▸ CONSIGNA: Repite el pasaje del texto sobre el cuarto del siroco que va desde "Hace unos meses, Arantxa" hasta "cuarto del siroco.", ambos incluidos.

▸ TEXTO PROPORCIONADO:
━━━━━━━━

26.12.17

En INSULA

Hace unos meses, Arantxa Gómez Sancho, editora de INSULA, me invitó a participar en la sección En sus propias palabras que cierra los números misceláneos de la revista, en la contraportada. Esta es mi colaboración. Comento un poema de mi nuevo libro, el que le da título. Ha aparecido en el número 852, diciembre de 2017. Por cierto, mantengo las notas, aunque en el texto publicado al final no figuren. 

EL CUARTO DEL SIROCO

Cuenta Leonardo Sciascia
que en las casas patricias
de la vieja Sicilia
había, desde el siglo XVIII,
un cuarto del siroco.
En él se refugiaban de ese viento
los días que soplaba con más fuerza.
Uno quisiera
que en las horas peores de la vida,
cuando todo se vuelve violento vendaval
y las cosas se ocultan tras un velo de polvo,
existiera una estancia semejante.
Un lugar recogido, a modo de refugio,
en el que cobijarse
del triste pensamiento de la muerte.

━━━━━━━━

▸ LISTADO:
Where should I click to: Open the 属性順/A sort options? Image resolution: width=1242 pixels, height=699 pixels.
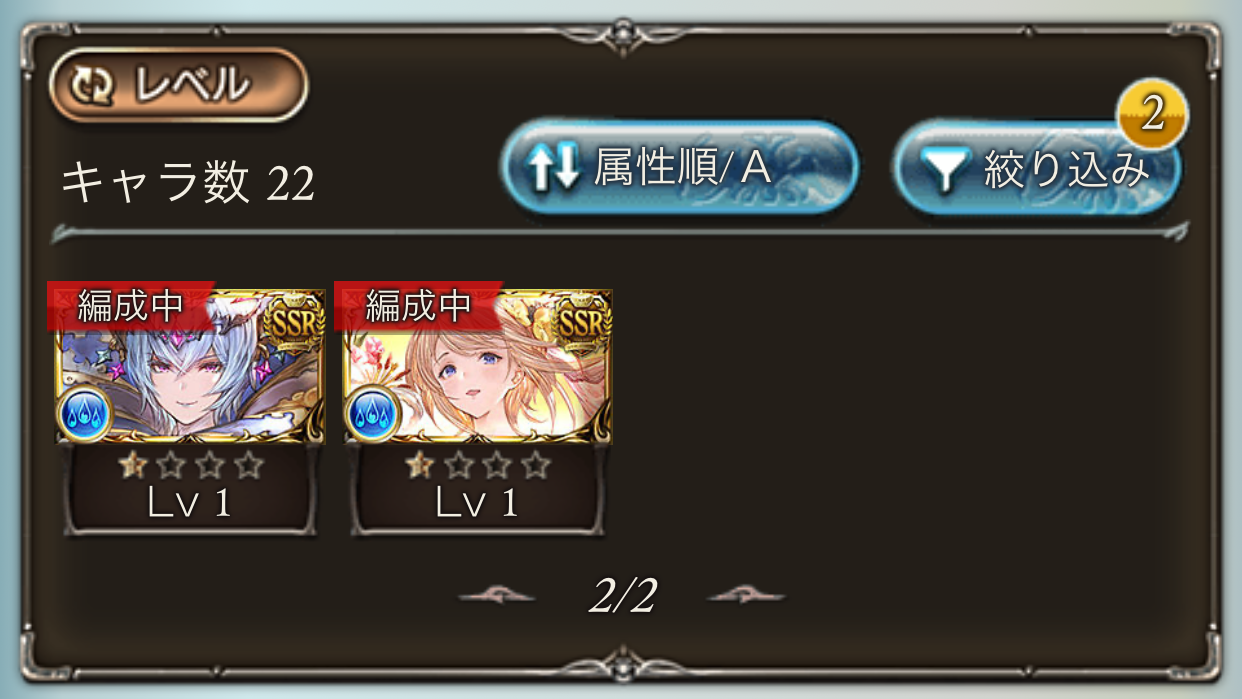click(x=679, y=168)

━━━━━━━━

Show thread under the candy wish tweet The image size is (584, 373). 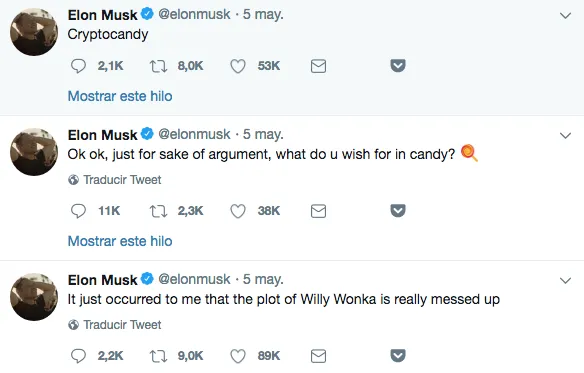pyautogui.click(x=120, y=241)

━━━━━━━━

▸ RESPUESTA DEL EJERCICIO:
Hace unos meses, Arantxa Gómez Sancho, editora de INSULA, me invitó a participar en la sección En sus propias palabras que cierra los números misceláneos de la revista, en la contraportada. Esta es mi colaboración. Comento un poema de mi nuevo libro, el que le da título. Ha aparecido en el número 852, diciembre de 2017. Por cierto, mantengo las notas, aunque en el texto publicado al final no figuren. 

EL CUARTO DEL SIROCO

Cuenta Leonardo Sciascia
que en las casas patricias
de la vieja Sicilia
había, desde el siglo XVIII,
un cuarto del siroco.